Middle East in for more surprises: Israeli academic
New Delhi, Feb 14 : There may be more "strategic surprises" in the Middle East in the coming days and months as the US is being perceived to be a less-than-reliable ally and the isolation of Israel in the region is growing, says Israeli scholar Efraim Inbar.
Speaking at the session on "West Asia's Security Dynamics-II: Role of Regional Powers" on the second day of the 15th Asian Security Conference organised at the Institute for Defence Studies and Analyses (IDSA) here, Inbar said "there is a perceived decline of the US in the region" and it is acknowledged that the country cannot be relied upon as a long-term reliable ally.
Inbar, director of the Begin-Sadat (BESA) Center for Strategic Studies at Bar-Ilan University, said the role of the new Egyptian elite in power was crucial for regional stability although they may have miscalculated certain moves.
The seminar also witnessed an intense debate on the "Decline of the West and the rise of the Rest".
Many participants said the "Arab Spring" was the result of a "lack of modernisation" in the West Asian societies. These nations now need to embrace modernisation to move into the 21 century.
Countries like Turkey and Iran, which have dealt better with the challenges of modernisation, have flourished.
Prof Mohammad Hassan Khani of Tehran's Imam Sadiq University said there was a need to recognise, acknowledge and respect the Islamic nature of the societies in the region, which had for long been forgotten. "The people's demand for freedom, democracy and the end of puppet regimes need to be recognised," he said.

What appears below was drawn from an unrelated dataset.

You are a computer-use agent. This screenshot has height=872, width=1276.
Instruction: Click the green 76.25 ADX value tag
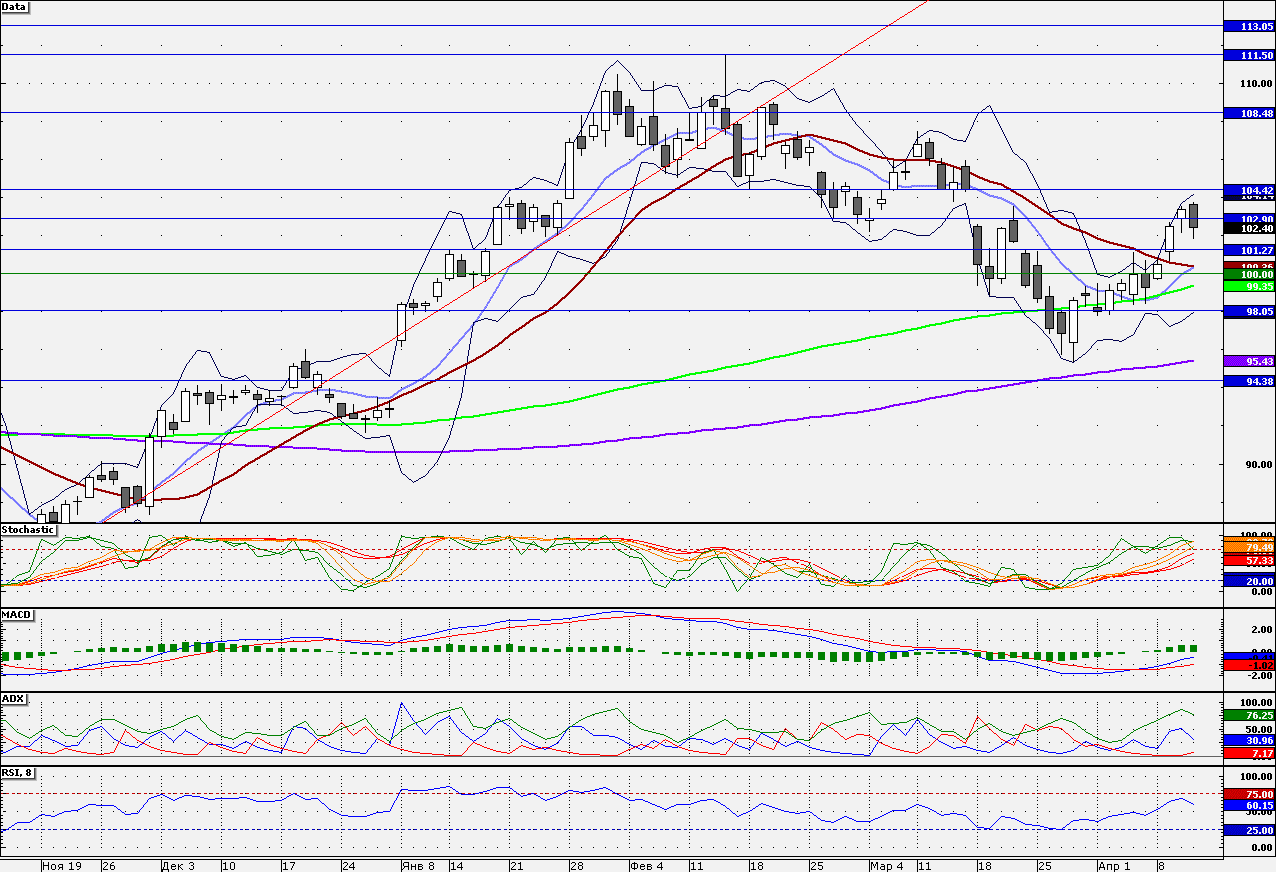(x=1249, y=715)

Prof Serhat Govend, associate professor of international relations at Kadir Has University, Istanbul, said though Turkey had been transforming from a "Security state" to a "Trading state" since 1990s, it was now trying to strike a balance between the two.

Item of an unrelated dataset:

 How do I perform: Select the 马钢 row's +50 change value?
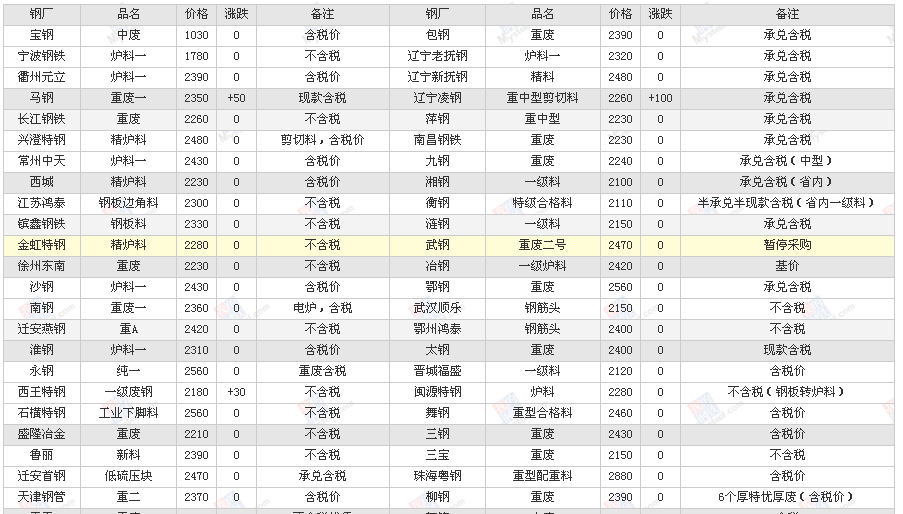tap(236, 98)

Khani said though the current situation in West Asia was "full of turmoil, chaos and uncertainty", it would pave the way to a more stabilised and integrated region in the longer run.
And the region would be less dependent on foreign powers, he insisted.
Khani predicted that the Islamists will gain and rise as substantial ruling force in the region.
Inbar said the Mediterranean has become "an Islamic Lake" and the "power differential" between Israel and its neighbours is growing.
Israel is keenly monitoring the developments, and the new agenda, according to him, is Iran. It may be time for Israel to consider "difficult actions", he asserted.
Speaking from an Egyptian perspective, Adel Soliman, director, International Center for Strategic Dialogue and Future Studies, said cooperation between the Gulf Cooperation Council (GCC), the European Union (EU) and the US was vital for taking forward the Middle East Peace Process.
The Israeli-Palestine issue must be resolved for any stability in the region and suggested that India could play a leading role in this regard.
He added that stability of Iraq is also essential to peace in the Arabian Gulf region.
The three-day conference has participants from most West Asian countries.